He's operating as a man still socialized, still observing the rules of courtesy
and protocol. Now to me, looking back on it, I think there's something rather
heartbreaking about that because I think he's hanging on to the world as it was
a few seconds ago, when everything was okay, when that's how you behave, and
that's how you talk.
Everything's actually falling apart completely inside. But I think if he gives
in to hysterical misery, then it'll become real. And he's not ready for that.
So I didn't really see it as containment. I saw it as just not having got there
yet.
And something comes to mind here. To me, it echoes some of the observations
that Joan Didion wrote about in "The Year of Magical Thinking." You know, her
husband dies. She records the time of his death. She identifies his body at the
hospital. She signs a form, and she's ready to acknowledge the fact that she
knows that he's dead. She knows full well that he's gone, but she's not ready
to have it announced in the newspaper the next day because then somehow, if
everybody knows about it, it concretizes it in a way that she's not ready for.

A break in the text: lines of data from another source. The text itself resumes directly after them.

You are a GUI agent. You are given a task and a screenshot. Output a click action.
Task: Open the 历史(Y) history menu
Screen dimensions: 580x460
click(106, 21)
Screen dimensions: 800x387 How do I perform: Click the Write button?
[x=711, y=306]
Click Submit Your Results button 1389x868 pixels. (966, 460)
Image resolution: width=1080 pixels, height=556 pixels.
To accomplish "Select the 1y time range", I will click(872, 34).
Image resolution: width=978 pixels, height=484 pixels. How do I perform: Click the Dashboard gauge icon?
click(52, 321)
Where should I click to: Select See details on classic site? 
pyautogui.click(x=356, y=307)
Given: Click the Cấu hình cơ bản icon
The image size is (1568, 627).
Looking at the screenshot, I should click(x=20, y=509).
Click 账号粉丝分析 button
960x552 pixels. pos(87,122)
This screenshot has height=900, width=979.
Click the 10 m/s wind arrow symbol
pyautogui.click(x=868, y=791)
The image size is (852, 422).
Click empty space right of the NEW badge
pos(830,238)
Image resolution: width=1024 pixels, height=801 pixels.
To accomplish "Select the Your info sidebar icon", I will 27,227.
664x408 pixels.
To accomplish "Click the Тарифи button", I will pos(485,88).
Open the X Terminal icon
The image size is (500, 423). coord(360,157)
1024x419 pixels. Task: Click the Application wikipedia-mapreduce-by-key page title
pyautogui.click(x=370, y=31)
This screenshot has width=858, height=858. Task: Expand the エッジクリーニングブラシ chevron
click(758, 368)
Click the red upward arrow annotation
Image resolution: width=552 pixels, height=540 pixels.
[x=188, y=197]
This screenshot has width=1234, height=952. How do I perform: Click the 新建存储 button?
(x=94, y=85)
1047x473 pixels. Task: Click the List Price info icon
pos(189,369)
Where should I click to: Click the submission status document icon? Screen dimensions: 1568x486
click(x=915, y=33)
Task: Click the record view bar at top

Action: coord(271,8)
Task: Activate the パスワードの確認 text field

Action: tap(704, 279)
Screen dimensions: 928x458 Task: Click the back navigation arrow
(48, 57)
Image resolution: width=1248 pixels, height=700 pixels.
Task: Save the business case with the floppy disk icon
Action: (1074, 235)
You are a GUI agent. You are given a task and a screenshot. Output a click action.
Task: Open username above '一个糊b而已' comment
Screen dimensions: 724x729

So I think that something as monumental as the death of somebody very close and
very loved isn't something that you react to in a way that's quick or simple.
GROSS: So much of your acting in "A Single Man" is about your face. I mean, you
have dialogue in it, but there's a lot of silence in the film. There's times
when people are talking to you, and we're watching you react.
So it's about your face and mostly about your eyes. And your eyes are so
interesting in this movie because they're so penetrating. Your eyes look like
they can see through other people, but at the same time, you have this kind of
shield on your own face so that people can't see through you.
Mr. FIRTH: Well, I think that a lot of what the film deals with is the body
armor that George puts on. I'm sure Tom talked about this. This was something
that I think was very much in our minds when we made the film.
He has to get through a particular day, and he has to put something in place
which is a both a protective mask. In other words, it's something that prevents
the rest of the world from seeing how broken he is and how chaotic his true
world is, and at the same time, this has to act as a protection against the
world trying to come in on him from the outside world, penetrating his very,
very vulnerable sensibility.
And I think this is where he gets his need to dress perfectly from. This is why
he needs to make sure his shoes are shined and that his cufflinks and his tie
pin are in place and all of these.
I think maybe these are very much acts of desperation. These are things that
his life depends on on this day. And I think if the eyes are doing anything,
it's because it's his day of seeing through that mask.
Tom was there to photograph what I was doing. So it gave me a great deal of
freedom, gave me a lot of freedom to be silent. As you heard in our phone call,
I wouldn't have thought that scene would work on the radio, but it was
interesting to listen to how heavy those silences hang.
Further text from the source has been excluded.